Where the data below has the string "Cinese", return the whole line.
Available data: Begin
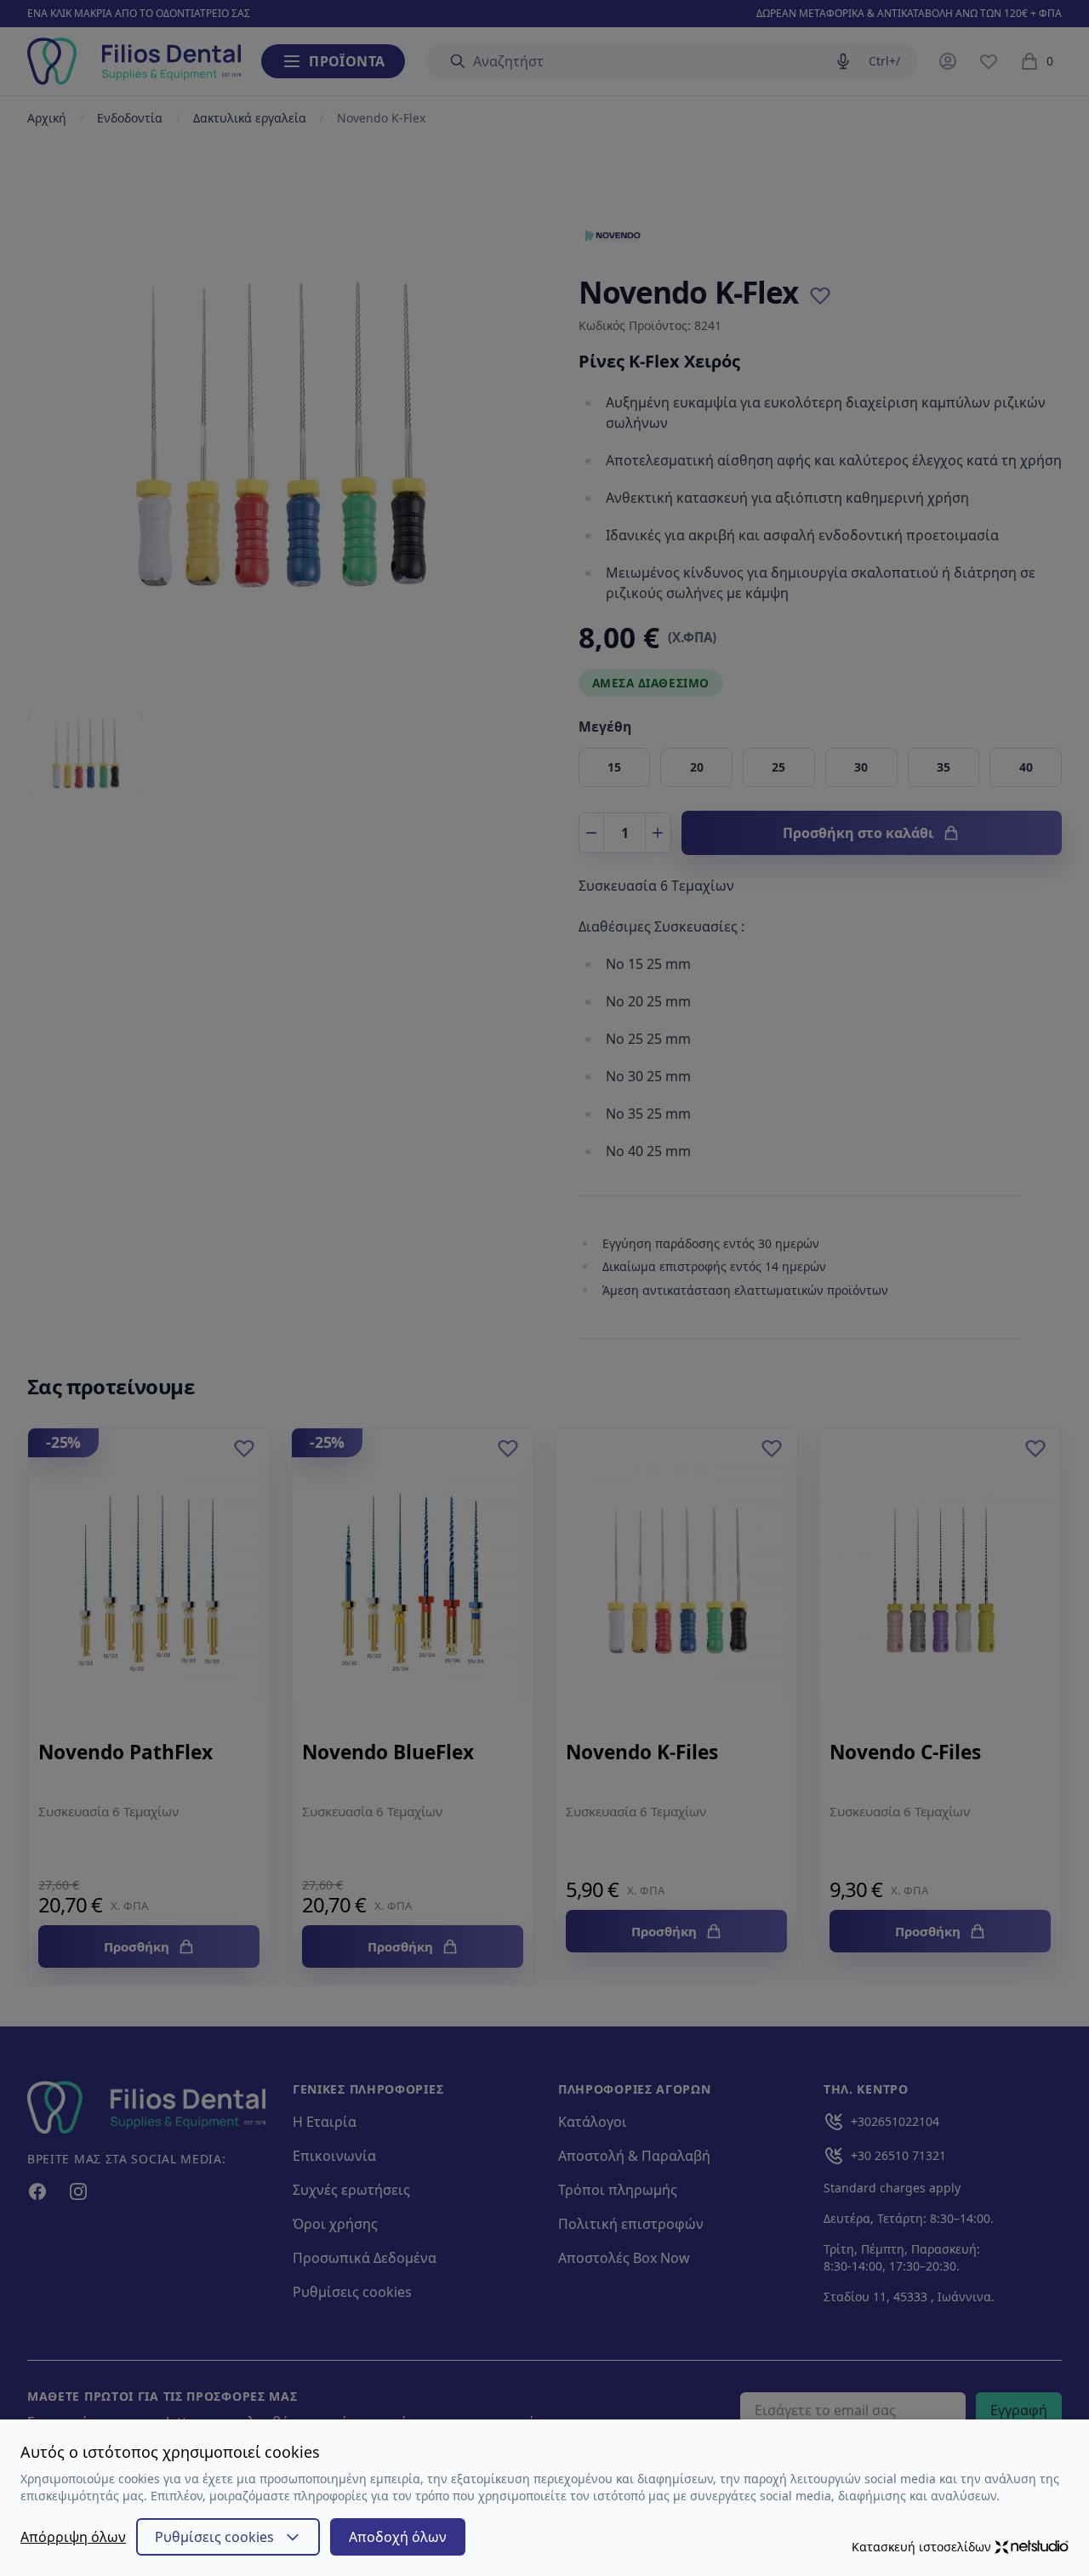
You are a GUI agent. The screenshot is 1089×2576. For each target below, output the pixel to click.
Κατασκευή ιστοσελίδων (921, 2547)
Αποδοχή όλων (398, 2537)
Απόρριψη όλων (73, 2537)
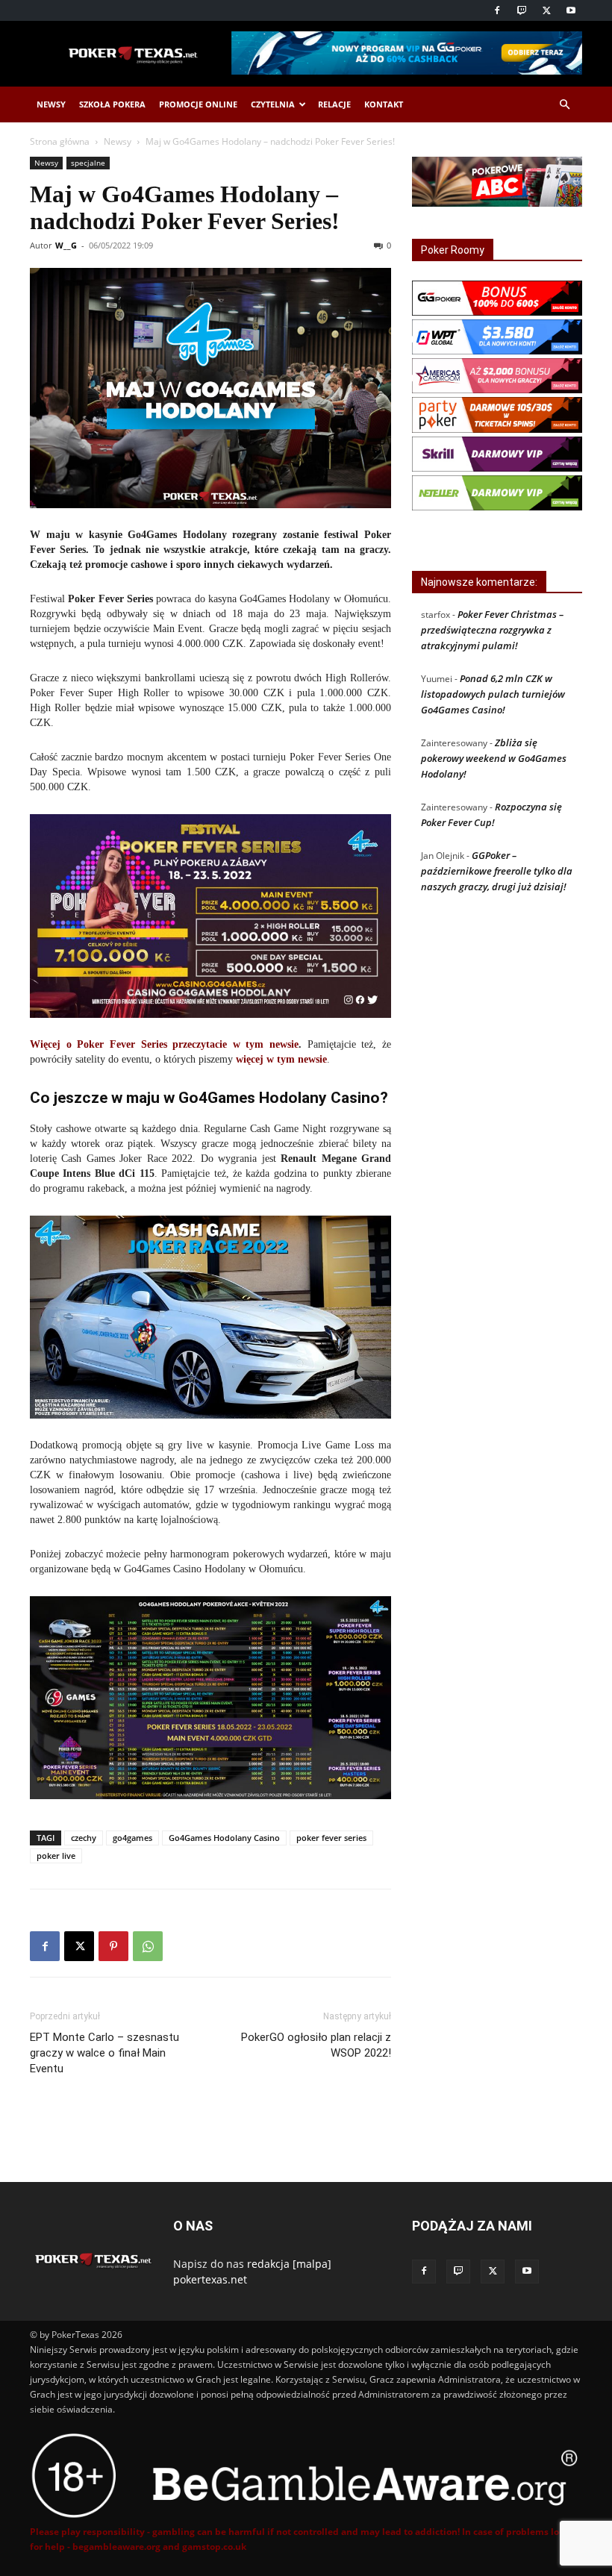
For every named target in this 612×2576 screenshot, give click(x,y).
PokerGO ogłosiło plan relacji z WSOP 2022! (316, 2045)
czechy (83, 1837)
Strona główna (60, 141)
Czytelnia (273, 104)
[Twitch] (521, 10)
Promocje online (198, 104)
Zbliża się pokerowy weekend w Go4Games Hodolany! (493, 758)
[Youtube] (571, 10)
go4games (132, 1837)
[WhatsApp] (148, 1946)
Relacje (334, 104)
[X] (546, 10)
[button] (564, 105)
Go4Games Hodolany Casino (224, 1837)
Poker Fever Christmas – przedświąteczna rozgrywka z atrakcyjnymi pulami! (492, 629)
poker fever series (331, 1837)
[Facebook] (497, 10)
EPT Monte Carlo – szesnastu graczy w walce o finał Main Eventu (104, 2053)
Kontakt (383, 104)
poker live (56, 1855)
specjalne (88, 162)
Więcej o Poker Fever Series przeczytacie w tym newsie (164, 1044)
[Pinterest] (113, 1946)
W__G (66, 245)
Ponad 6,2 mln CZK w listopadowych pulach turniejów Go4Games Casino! (493, 694)
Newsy (51, 104)
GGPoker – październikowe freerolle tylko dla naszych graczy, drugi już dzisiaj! (496, 870)
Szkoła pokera (112, 104)
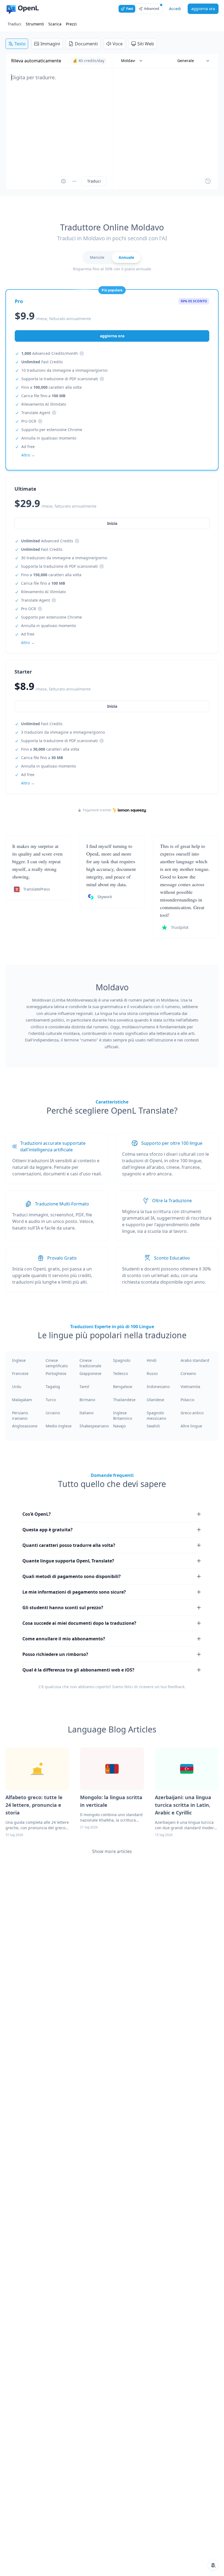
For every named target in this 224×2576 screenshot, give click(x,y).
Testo (20, 44)
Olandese (155, 1399)
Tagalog (53, 1386)
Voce (118, 44)
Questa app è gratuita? (47, 1530)
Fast (129, 8)
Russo (152, 1373)
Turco (51, 1399)
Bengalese (122, 1386)
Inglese (19, 1360)
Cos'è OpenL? (36, 1514)
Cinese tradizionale (90, 1363)
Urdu (16, 1386)
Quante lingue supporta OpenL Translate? (68, 1561)
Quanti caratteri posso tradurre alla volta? (68, 1545)
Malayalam (22, 1399)
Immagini (50, 44)
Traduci (14, 24)
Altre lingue (191, 1425)
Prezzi (71, 24)
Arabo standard (195, 1360)
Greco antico (192, 1412)
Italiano (86, 1412)
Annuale (126, 257)
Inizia (112, 706)
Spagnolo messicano (156, 1415)
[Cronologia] (208, 181)
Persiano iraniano (20, 1415)
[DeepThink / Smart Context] (74, 181)
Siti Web (145, 44)
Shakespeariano (94, 1425)
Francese (20, 1373)
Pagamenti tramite (97, 810)
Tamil (84, 1386)
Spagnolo (121, 1360)
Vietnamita (190, 1386)
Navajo (119, 1425)
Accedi (175, 8)
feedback (176, 1686)
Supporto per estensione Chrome (51, 429)
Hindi (152, 1360)
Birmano (87, 1399)
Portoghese (56, 1373)
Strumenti (35, 24)
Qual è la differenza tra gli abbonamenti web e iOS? (78, 1670)
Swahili (153, 1425)
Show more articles (112, 1851)
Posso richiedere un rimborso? (55, 1654)
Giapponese (90, 1373)
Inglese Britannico (122, 1415)
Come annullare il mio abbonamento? (63, 1639)
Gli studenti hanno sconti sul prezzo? (62, 1608)
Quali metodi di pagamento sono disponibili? (71, 1576)
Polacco (187, 1399)
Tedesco (120, 1373)
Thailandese (124, 1399)
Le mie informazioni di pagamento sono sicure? (74, 1592)
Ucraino (53, 1412)
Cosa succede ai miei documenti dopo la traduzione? (79, 1623)
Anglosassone (24, 1425)
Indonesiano (158, 1386)
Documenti (86, 44)
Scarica (54, 24)
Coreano (188, 1373)
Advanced (151, 8)
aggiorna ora (203, 8)
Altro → (28, 783)
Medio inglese (59, 1425)
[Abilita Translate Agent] (63, 181)
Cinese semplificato (57, 1363)
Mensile (97, 257)
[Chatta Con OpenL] (213, 2565)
Available data: End
▸ **Solution**:
Cinese tradizionale (90, 1363)
Cinese semplificato (57, 1363)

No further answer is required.